#### SELECTED EXTRACT ####
These tests allow us to know that any change we make does not alter the behavior of the system. By using these tests, we can systematically perform a cycle of refactoring without worrying that we will break the system. This cycle starts with us making a change, running the tests, and seeing if the tests pass. If they do, we can rest assured that our refactor did not adversely affect the system, and continue with another refactoring. If the tests fail, we know that we have altered the system in some externally noticeable way and should undo our changes (which in actuality, was not a refactoring since it changed the external behavior of the system). This process is illustrated in the figure below.
This is very similar to the Test Driven Design (TDD) cycle, which actually includes a refactoring step. In TDD, we create a new test case, watch it fail, create a new feature, and ensure that the new feature passes our test case. Once the feature passes the test case, we can perform refactoring on the new feature. Each time we refactor the feature, we rerun all of the tests to ensure that we have not inadvertently altered the behavior of the feature. Once we are finished with our feature, we repeat the cycle, adding new tests and other features to the system. This process is illustrated in the figure below.
####
**PROBLEM A**
According to the passage on refactoring, what should be done with the changes if the tests fail?
**PROBLEM B**
Write a continuation of the passage on refactoring and testing, picking up after its final sentence.
#### DATASET ENTRIES ####
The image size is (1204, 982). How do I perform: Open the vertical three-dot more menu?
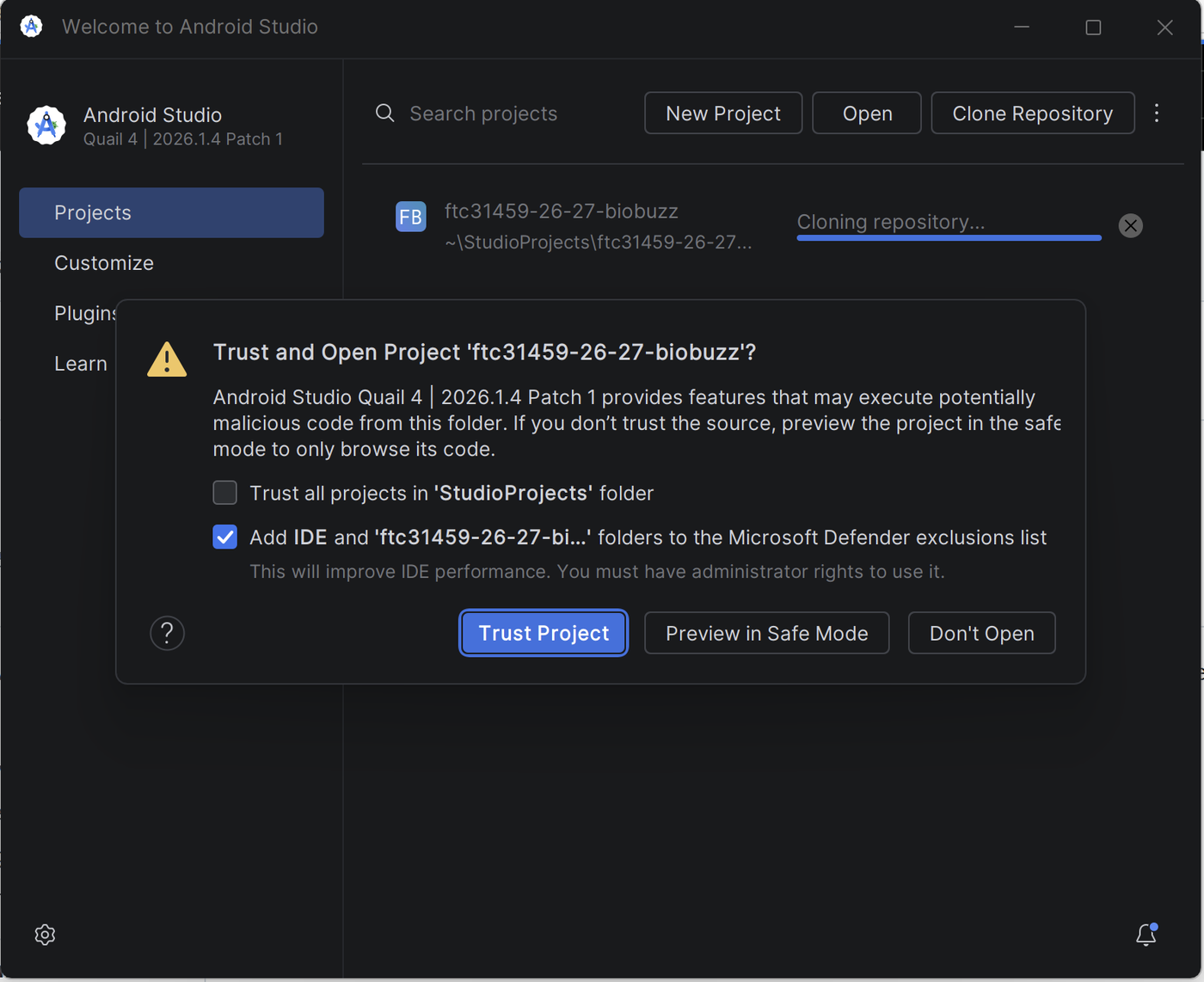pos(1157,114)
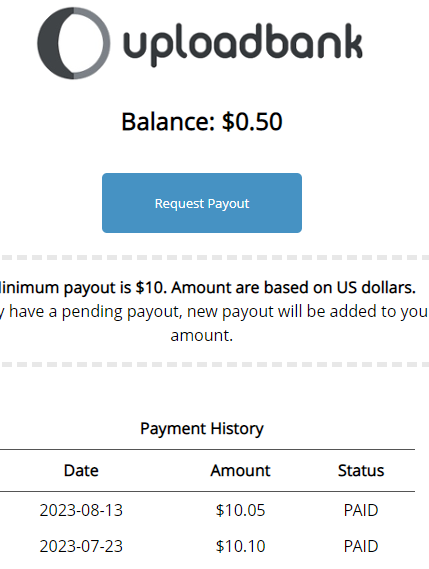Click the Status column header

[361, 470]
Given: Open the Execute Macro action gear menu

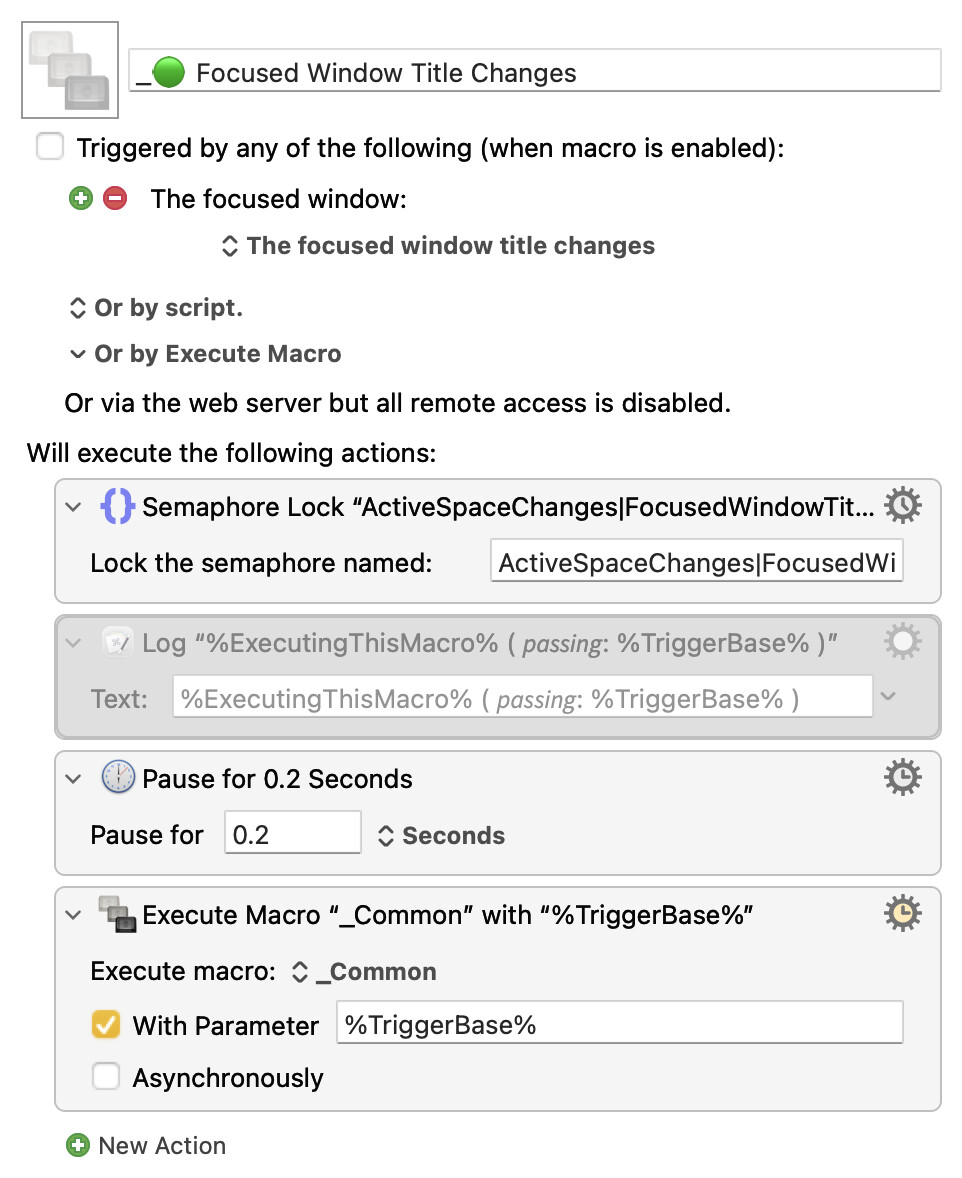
####
**TASK RESPONSE A**
They should be undone.

**TASK RESPONSE B**
While it takes good judgment to know when and where to refactor, the process of refactoring is systematic: Make a change and test. This cycle should not be broken, as making an untested change can cause serious problems down the road. For example, suppose we perform five refactorings and then test. If the tests fail, we do not know which of the refactorings altered the behavior of the code and it may be difficult to undo each of these refactorings individually. Therefore, it is important to be deliberate in our refactoring process and not to outrun our headlights. In short, we should follow the old military adage:
Slow is smooth, smooth is fast
Before we move onto an example, it is important that we take a minute to understand what elicits the need to refactor in the first place, where to look for code that needs refactoring, and what we should recognize as code in need of refactoring.
Accumulating Mess
In a perfect world, our first pass at creating code would result in flawless, readable code that requires no changes. Each time we add to existing code, we would likewise take the time to clean it up so that the new code melds with the existing code as if the two were originally designed for one another. In reality, we do not live in a perfect world: We have project budgets, time constraints, personal lives, cars that break down, sick days that get taken, and corners that get cut.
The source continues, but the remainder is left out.